Your “Where’s Waldo” assignment for today is to locate the buried lede in that para.
I admit that the scenario I now present is mere paranoid conspiratorial speculation, but see what you think.
As I see it, as reports of the dozens of citations come in, the folks at UPenn are momentarily excited by the interest their little paper is generating, but excitement quickly turns to chagrin as they come to realize that everyone has glided seamlessly by their intended spin and latched like ticks on a coon hound on their buried lede. I see the poor unsuspecting biology professor and his doctoral candidate assistant, who produced the work, summoned before their superiors and told Speaking of This in the Future is Unwarranted. I admit I have absolutely no evidence for any of this, but as the alarmists always say when discussing CO2 as the sole cause of everything, “What else could it be?”
Have any studies been done taking 10 cores from the same tree on different sides at different heights then examining the spread in the ‘temperature record’ from one tree to get an idea of error bars??
Nice summary post. I agree with the thrust of the post — having looked into it myself.
I think one cannot develop accurate global temperature anomalies from tree rings.
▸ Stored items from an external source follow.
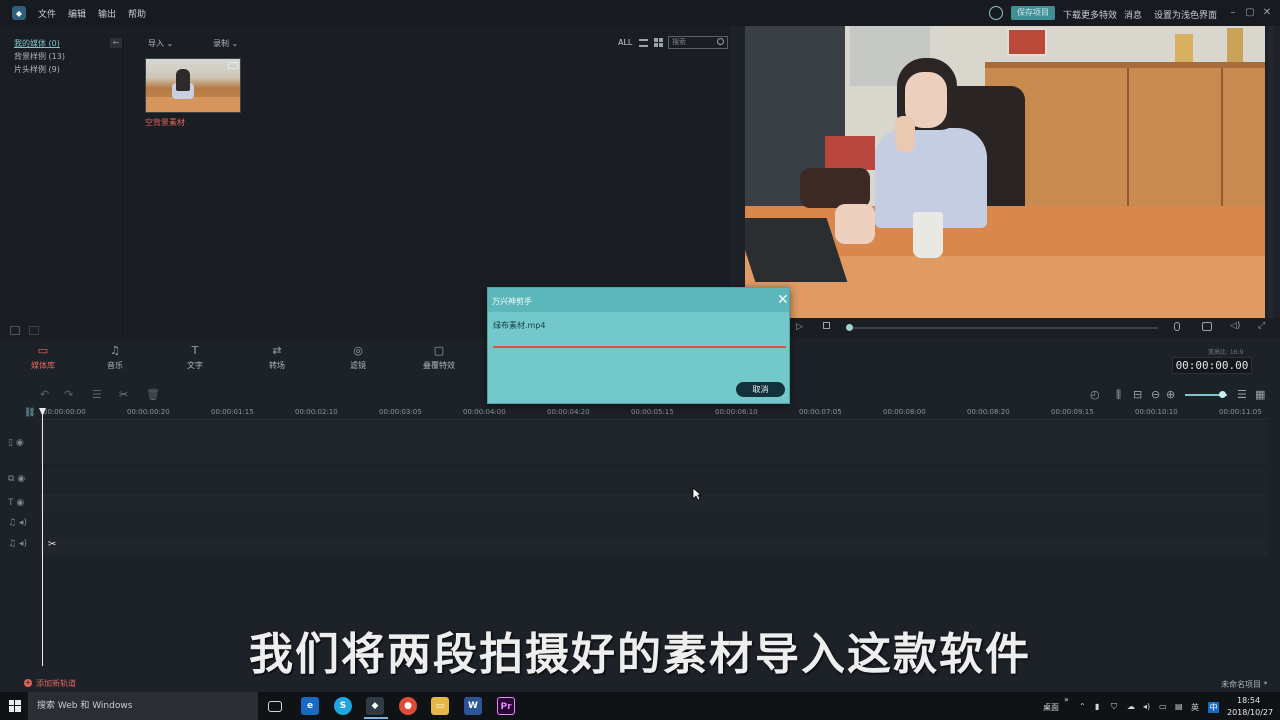 The width and height of the screenshot is (1280, 720). Describe the element at coordinates (800, 327) in the screenshot. I see `play-icon: ▷` at that location.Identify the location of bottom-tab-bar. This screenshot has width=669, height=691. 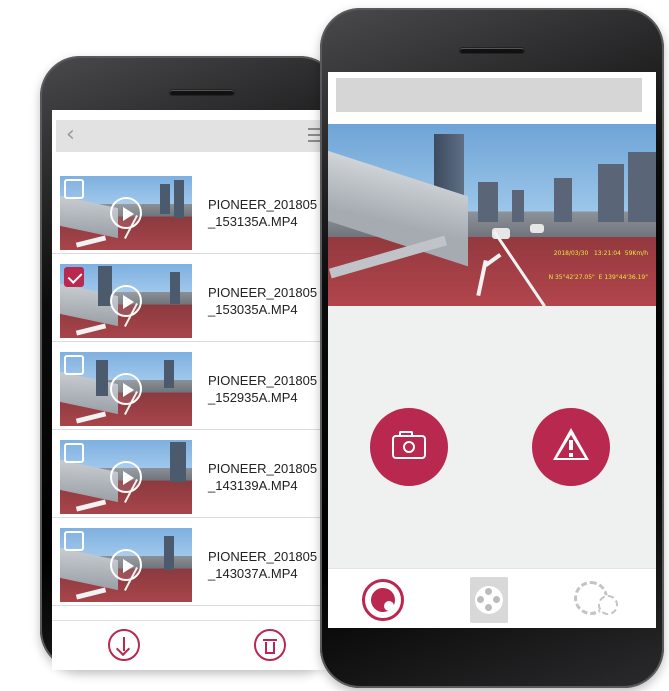
(492, 598).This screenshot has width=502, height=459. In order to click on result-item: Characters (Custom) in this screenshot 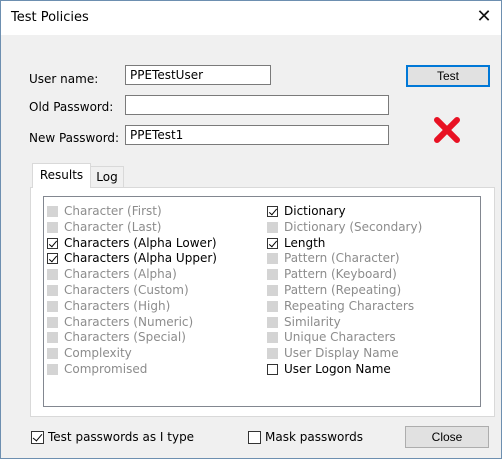, I will do `click(132, 291)`.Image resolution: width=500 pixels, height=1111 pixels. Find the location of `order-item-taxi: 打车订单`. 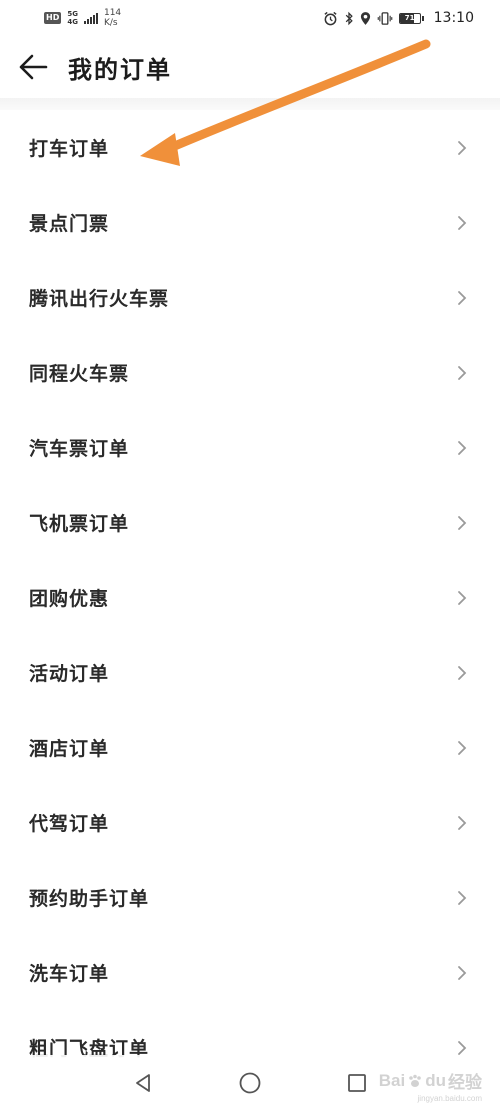

order-item-taxi: 打车订单 is located at coordinates (250, 148).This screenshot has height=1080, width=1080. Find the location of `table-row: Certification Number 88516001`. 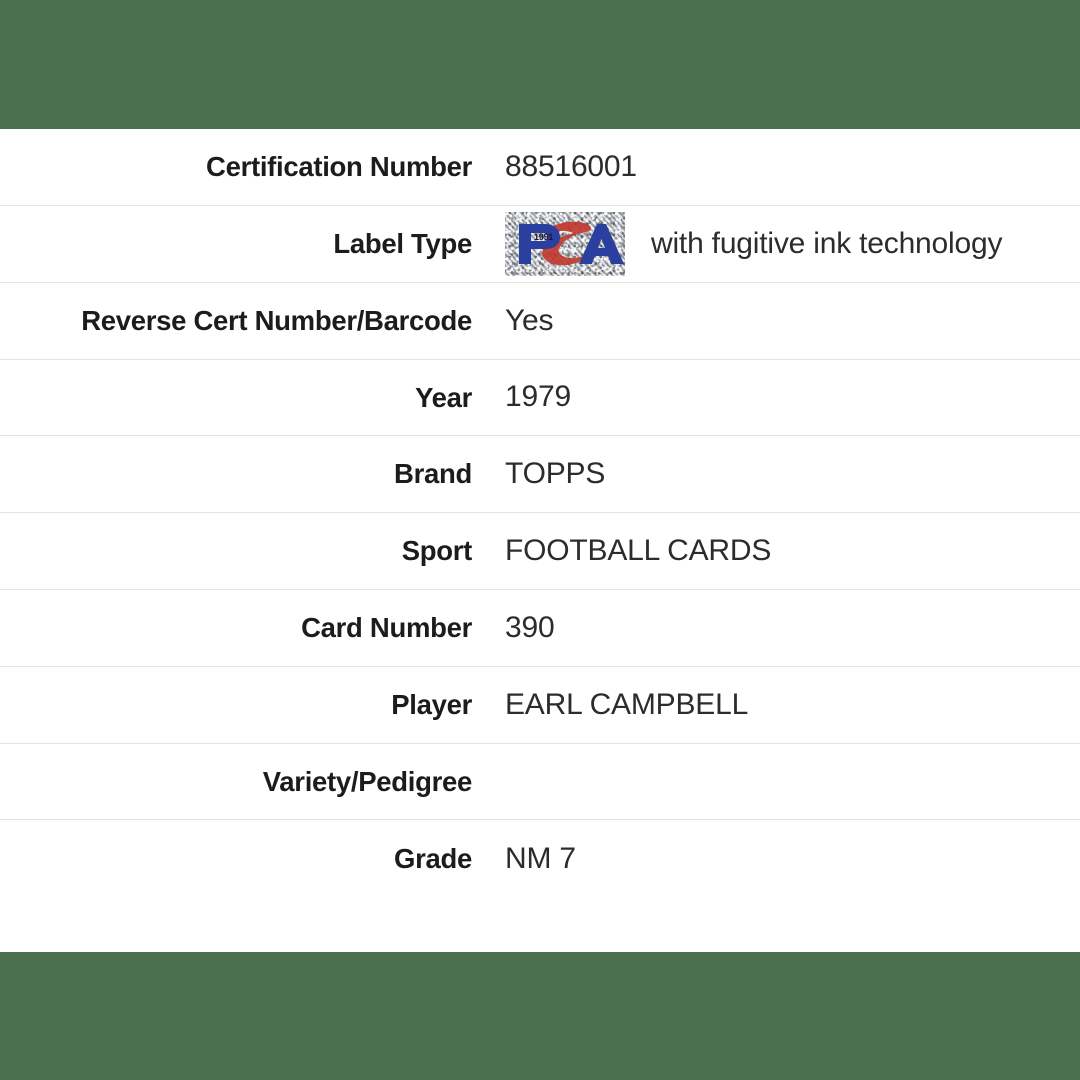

Heck, I seriously doubt it can be done with the historical thermometer data — at least not accurately enough to support AGW claims and trillion dollar taxes.
Steven Mosher, I liked the Pilttdown Mann.
But then skeptics are just Neanderthal.
But tis better to be a Homo neanderthalensis than an Eoanthropus dawsoni.
Don’t forget that trees also respond to competition for light (especially here in Australia). In such cases factoring out that competition will be impossible for reconstructions. Also eucalypts are notoriously impossible to age via growth rings as they are adventitious species i.e. they do not put down annual rings, rather they grow when conditionas are suitable.
Tilo … in order for a plant to process more co2 it needs more water:
6CO2 + 6H2O + Energy ® C6H12O6 + 6O2
This whole tree ring, hockey stick, climate scam is ripe for the picking (cherries included). All it needs is one well written MSM article.
I challenge any forward thinking (go get em) journalist to cover this story. Period!
What I find really interesting, is that despite all these climate variables acting ins multi-faceted ways, the Mannian’s still come out with an unchanging proxy over a thousand years.
Really weird.
Nic … you could add insect defoliants, parasites, disease, herbivores and competition etc. to your list.
When I bought the house at my present location 8 years ago, there was a small tangerine tree in the front yard. It was not well cared for, thin, not very healthy and only produced small amounts of fruit which was bitter. I cleared the weeds from around the base and started using the proper combination of fertilizer and water. The tree has responded over the years with increased growth and fruit bearing. I also stressed the tree by trimming it back slightly each year causing increased fruit production. Now the tree is large and healthy and I have a bumper crop of fruit. All this happened without change in average annual temperature. If one were to check the tree rings years from would they conclude that there was a temperature step increase in 2001?